▶ [Records of word and element locations]:
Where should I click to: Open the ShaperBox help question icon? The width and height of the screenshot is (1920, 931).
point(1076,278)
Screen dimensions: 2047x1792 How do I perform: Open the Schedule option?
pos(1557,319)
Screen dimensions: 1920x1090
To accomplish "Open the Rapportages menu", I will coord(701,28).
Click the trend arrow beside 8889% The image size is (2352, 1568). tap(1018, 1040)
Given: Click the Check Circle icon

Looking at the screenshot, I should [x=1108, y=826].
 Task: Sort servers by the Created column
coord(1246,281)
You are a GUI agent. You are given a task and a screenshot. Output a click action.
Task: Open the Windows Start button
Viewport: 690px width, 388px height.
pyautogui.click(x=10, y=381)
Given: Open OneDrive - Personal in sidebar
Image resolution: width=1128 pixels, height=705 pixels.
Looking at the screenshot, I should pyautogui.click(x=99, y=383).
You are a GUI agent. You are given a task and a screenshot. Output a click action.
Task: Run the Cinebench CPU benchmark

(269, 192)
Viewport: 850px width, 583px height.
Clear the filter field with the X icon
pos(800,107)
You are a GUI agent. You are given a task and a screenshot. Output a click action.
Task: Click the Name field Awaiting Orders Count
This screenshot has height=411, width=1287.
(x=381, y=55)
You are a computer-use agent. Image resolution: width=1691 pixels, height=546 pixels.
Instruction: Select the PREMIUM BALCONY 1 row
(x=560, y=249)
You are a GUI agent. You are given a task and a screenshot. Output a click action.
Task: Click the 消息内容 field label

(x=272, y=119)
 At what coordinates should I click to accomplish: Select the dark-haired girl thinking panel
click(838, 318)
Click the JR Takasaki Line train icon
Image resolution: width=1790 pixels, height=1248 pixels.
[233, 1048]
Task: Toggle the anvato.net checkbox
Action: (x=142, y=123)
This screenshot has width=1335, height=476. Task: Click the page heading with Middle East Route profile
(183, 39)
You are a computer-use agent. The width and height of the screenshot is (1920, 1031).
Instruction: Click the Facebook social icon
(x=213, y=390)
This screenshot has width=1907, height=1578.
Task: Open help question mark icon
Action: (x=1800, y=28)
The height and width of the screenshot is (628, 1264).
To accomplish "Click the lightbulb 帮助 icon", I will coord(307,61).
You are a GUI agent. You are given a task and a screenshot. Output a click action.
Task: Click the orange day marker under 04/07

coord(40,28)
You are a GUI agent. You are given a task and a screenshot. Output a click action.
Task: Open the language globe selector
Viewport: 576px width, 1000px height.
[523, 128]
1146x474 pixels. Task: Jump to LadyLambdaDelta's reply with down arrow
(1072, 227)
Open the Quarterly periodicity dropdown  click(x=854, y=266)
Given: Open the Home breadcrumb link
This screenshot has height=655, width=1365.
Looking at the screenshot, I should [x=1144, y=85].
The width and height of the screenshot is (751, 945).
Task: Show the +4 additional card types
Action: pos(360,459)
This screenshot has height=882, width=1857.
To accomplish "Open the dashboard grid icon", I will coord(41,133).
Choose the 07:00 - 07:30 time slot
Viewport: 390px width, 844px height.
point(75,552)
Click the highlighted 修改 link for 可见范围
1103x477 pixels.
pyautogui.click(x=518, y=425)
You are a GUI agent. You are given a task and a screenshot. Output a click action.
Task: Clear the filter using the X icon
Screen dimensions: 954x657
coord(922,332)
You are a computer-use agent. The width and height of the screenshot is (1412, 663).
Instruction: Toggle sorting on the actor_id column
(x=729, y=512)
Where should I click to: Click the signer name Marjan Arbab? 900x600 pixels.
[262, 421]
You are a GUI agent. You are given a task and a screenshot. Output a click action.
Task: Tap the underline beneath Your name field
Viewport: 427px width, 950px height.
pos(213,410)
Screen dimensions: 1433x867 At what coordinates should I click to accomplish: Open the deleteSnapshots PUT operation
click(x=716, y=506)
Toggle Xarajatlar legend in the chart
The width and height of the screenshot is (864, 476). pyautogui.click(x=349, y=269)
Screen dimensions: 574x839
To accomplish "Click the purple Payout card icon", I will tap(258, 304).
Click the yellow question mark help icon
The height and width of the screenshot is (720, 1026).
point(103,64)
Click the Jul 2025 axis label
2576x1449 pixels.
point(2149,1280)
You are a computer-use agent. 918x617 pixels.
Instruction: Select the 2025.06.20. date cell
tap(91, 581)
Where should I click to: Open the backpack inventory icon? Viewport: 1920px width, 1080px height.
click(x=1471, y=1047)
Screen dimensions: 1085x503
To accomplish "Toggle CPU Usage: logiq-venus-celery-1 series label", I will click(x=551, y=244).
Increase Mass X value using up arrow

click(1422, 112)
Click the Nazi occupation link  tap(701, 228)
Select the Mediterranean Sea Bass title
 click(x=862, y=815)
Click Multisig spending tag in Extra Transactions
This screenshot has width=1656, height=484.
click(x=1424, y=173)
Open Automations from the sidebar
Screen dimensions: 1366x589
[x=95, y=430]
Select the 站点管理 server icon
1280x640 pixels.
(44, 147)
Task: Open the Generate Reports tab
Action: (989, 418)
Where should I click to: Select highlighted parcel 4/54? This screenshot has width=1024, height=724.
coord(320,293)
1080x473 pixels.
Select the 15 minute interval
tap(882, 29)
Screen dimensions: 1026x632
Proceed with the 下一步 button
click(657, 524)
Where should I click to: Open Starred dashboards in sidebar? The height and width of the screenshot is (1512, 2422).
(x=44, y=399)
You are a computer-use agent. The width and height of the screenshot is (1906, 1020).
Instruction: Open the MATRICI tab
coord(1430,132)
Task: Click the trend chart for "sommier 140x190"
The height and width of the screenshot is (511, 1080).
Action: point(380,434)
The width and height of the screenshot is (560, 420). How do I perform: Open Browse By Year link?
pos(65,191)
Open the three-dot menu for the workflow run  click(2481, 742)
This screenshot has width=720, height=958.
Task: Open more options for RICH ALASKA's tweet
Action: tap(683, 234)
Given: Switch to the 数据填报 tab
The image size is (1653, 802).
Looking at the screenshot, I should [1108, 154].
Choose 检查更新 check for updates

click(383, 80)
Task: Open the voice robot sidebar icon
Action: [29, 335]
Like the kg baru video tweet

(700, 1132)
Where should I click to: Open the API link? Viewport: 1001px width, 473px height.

▶ [REQUIRED TASK]: Present as a numbered list every line from the one containing "1080x473 pixels." through the final line of the records, both included, leaving out blank lines.

▶ [TASK RESPONSE]:
1. 1080x473 pixels.
2. Select the 15 minute interval
3. tap(882, 29)
4. Screen dimensions: 1026x632
5. Proceed with the 下一步 button
6. click(657, 524)
7. Where should I click to: Open Starred dashboards in sidebar? The height and width of the screenshot is (1512, 2422).
8. (x=44, y=399)
9. You are a computer-use agent. The width and height of the screenshot is (1906, 1020).
10. Instruction: Open the MATRICI tab
11. coord(1430,132)
12. Task: Click the trend chart for "sommier 140x190"
13. The height and width of the screenshot is (511, 1080).
14. Action: point(380,434)
15. The width and height of the screenshot is (560, 420). How do I perform: Open Browse By Year link?
16. pos(65,191)
17. Open the three-dot menu for the workflow run  click(2481, 742)
18. This screenshot has width=720, height=958.
19. Task: Open more options for RICH ALASKA's tweet
20. Action: tap(683, 234)
21. Given: Switch to the 数据填报 tab
22. The image size is (1653, 802).
23. Looking at the screenshot, I should [1108, 154].
24. Choose 检查更新 check for updates
25. click(383, 80)
26. Task: Open the voice robot sidebar icon
27. Action: [29, 335]
28. Like the kg baru video tweet
29. (700, 1132)
30. Where should I click to: Open the API link? Viewport: 1001px width, 473px height.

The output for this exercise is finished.